The impression probably wasn’t helped by the 1933 Paramount Pictures black-and-white production. It boasted a host of star power, but most were unrecognizable behind their grotesque masks, prosthetics, and plain-de-ole puppetry.


The cast included W. C. Fields, Edna Mae Oliver, Edward Everett Horton, Cary Grant, Gary Cooper, and Sterling Holloway as the Frog Footman. Billy Barty was one of the cards.  I remember watching it on a holiday visit to Nanny’s old house.

I never saw the Walt Disney version as a whole until years later, but of course it always had a presence in snippets on The Wonderful World of Disney and in various comics and other products. It was represented on our old kids' records by a rather slow (by our standards) rendition of the opening theme. It probably would have been better represented (to children) by The Unbirthday Song.


A more complete engagement with Alice came when we went to see the 1972 British produced musical version at the Palace Theater. We came away from that with a souvenir pamphlet and a new family rhyme: ‘Brer loves Pam, Brer loves Pam, Kenny loves Alice in Wonderland.’ At this distance, I can’t see anything wrong with Fiona Fullerton as Alice; perhaps it was something about her eyebrows. It too had a host of famous actors (who we didn’t know at the time and who were also covered up under their make-up) like Michael Crawford, Michael Hordern, Peter Sellers, Roy Kinnear, Spike Milligan, Dudley Moore, Ralph Richardson, Peter Bull, and Flora Robson.

Even in middle school I already considered the book ‘too childish’ to read, but in high school, a sudden ambition to be a ‘fantasy expert’ pretty much demanded I should at last give it a go. Fortunately, they had a nice big edition illustrated by Libico Maraja whose style I found to be classically engaging.

By the time I was in college I had an old secondhand copy Illustrated Junior Library edition (I remember because it was one of the 20 books I would take if I was going into space - there was no Kindle yet) which included both Alice in Wonderland and Alice’s Adventures Under Ground. In time I also got Lewis Carroll’s own abridgement of Alice for the Very Young,

the first edition of the
Annotated Alice (1960, by Martin Gardner),

and
The Complete Works of Lewis Carroll,

with a forward by Alexander Wolcott.


But I gave The Annotated Alice (along with an Annotated The Hunting of the Snark) to my brother Kenny when I got The Annotated Alice: The Definitive Edition (1999). According to Wikipedia, there is an even fancier one out now: “In 2015, The Annotated Alice: 150th Anniversary Deluxe Edition was published, combining the previous works of Gardner and expanded by Mark Burstein, president emeritus of the Lewis Carroll Society of North America. It includes features such as more than 100 new or updated annotations, over 100 new illustrations by Salvador Dalí, Beatrix Potter, Ralph Steadman, and 42 other artists and illustrators (in addition to original art by Sir John Tenniel), and a filmography of every Alice-related film by Carroll scholar David Schaefer.”

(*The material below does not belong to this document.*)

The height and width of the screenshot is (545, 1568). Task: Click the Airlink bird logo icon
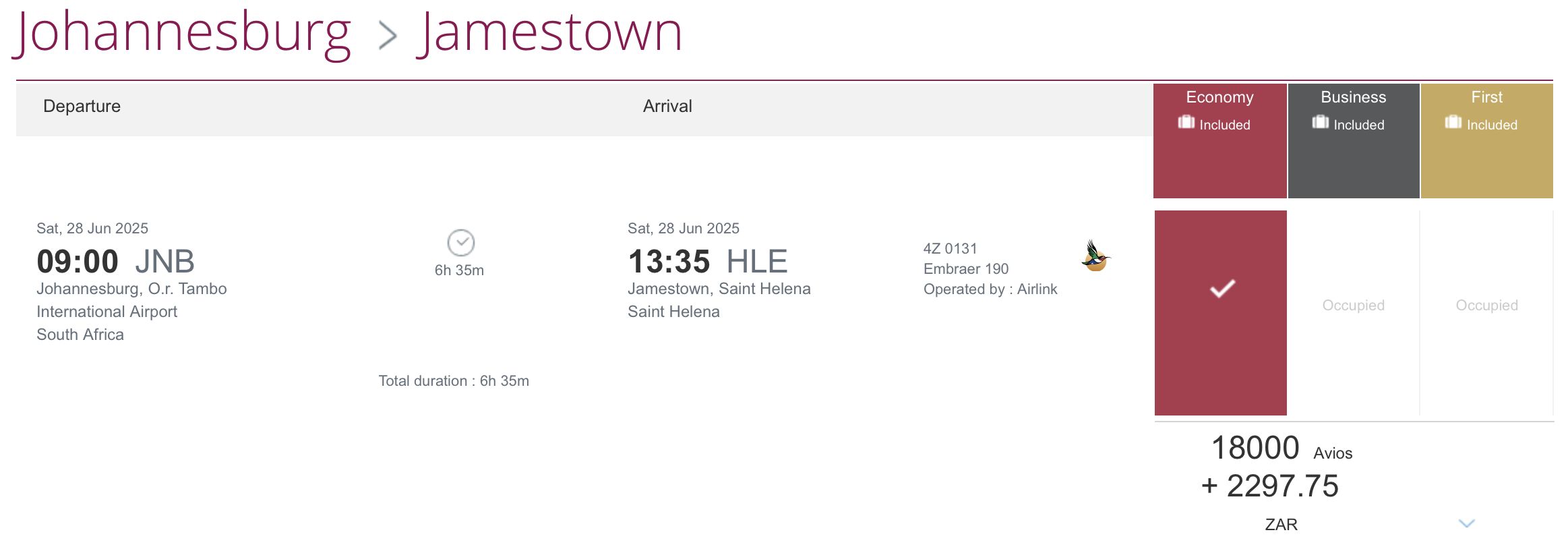[1095, 256]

Alice in Wonderland, by Lewis Carroll, Illustrated by Greg Hildebrandt. A simply enormous (but not thick) Unicorn Publishing House edition, otherwise uniform to other volumes illustrated by Greg that they’ve published. Nice faux-leather binding. All the usual charms of a Hildebrandt book, with its color and solidity, but reproduced perhaps a little too large for its own good.



And speaking of films, for a time, I had Tim Burton’s Alice in Wonderland (2010) on DVD, but I gave it away. To adapt Tolkien’s words on another matter: “Tolerably good fun; especially for those who have not read the book.” I’ve never seen the sequel Alice Through the Looking Glass (2016), but I do have two action figures.

I also have Dreamchild. Dreamchild (1985), purports to tell the story of the widowed Alice Hargreaves, the erstwhile little girl on whom was based Alice in Wonderland; she is traveling to the United States on an invitation to celebrate the one hundredth birthday of Charles Lutwidge Dodgson (aka Lewis Carroll) at Columbia University. She is accompanied by the (fictional) orphan girl Lucy, who is wooed by a down-on-his-luck journalist in an effort to gain access to and exploit the elderly Alice. As Mrs. Hargreaves travels down the rabbit-hole of 1930's America, she has dreams about encountering the characters from the stories and has childhood recollections about her friendship with the eccentric Oxford don. Although having conflicting memories of affection and ridicule, eventually she comes to a clearer understanding and reconciliation with her past and the loving friendship of the lonely Lewis Carroll.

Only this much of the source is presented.